Was the Meaford map used as an argument against the mission?  That's what the CBC is doing.  Otherwise, we would see more news stories about the people our soldiers died for.  We're not jut coloring in borders on a map.


----------



## Dog (20 Nov 2006)

Unlikey that it was used as an argument against the mission.... IIRC, it was just an info map of how who had died where. Of course you never really stop to look at it while you're there.... as a Candidate Under Normal Training... you rarely have time to stop and check it out.


----------



## Colin Parkinson (20 Nov 2006)

[quote 

Edit for clarity: I was referring to the Taliban as "the bad guys," not the CBC....this time    
[/quote]

thanks for clarifying it can be a murky line.


----------



## geo (21 Nov 2006)

Harumph, body counts!.... it was a bad idea back in the days of Viet Nam and it`s still a bad idea - IMHO

Might I suggest that the CBC map should be overlaid with other information.
Afghan population centres(and living body counts), Schools, PRT reconstruction projects planned, initiated, completed.....

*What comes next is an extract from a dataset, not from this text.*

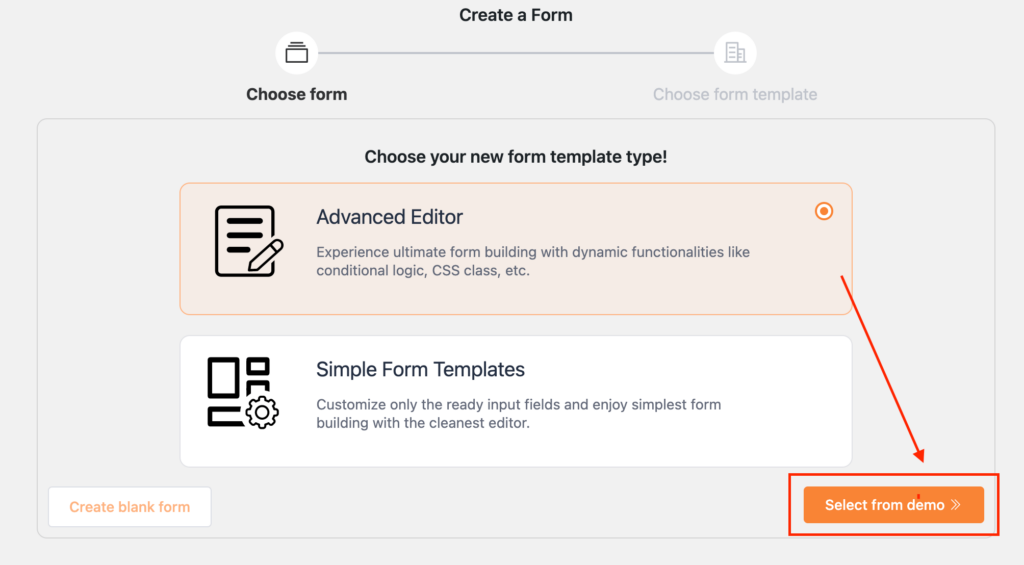
Task: Choose the Simple Form Templates option card
Action: click(516, 401)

Without showing what has been accomplished, the map really does not present any worthwhile info.


----------



## Colin Parkinson (21 Nov 2006)

Well they wouldn't want to set a precedent now would they?


----------



## NL_engineer (21 Nov 2006)

geo said:
			
		

> Harumph, body counts!.... it was a bad idea back in the days of Viet Nam and it`s still a bad idea - IMHO
> 
> Might I suggest that the CBC map should be overlaid with other information.
> Afghan population centres(and living body counts), Schools, PRT reconstruction projects planned, initiated, completed.....
> ...



Showing the above information would defeat their reasons for the map (sway public support).


----------



## warpig (22 Nov 2006)

Quite the CBC Bash we have going here. Tell me, Colin P and Kelo-302, aside from your opinions unsubstantiated by any facts, what exactly is wrong with the way the CBC has laid out where our troops have fallen? And my second question would be do you have the same opinion of the maps used by MacLean’s or Saturday Night to show where contemporary battles involving Canadian troops dying were for the people back home? 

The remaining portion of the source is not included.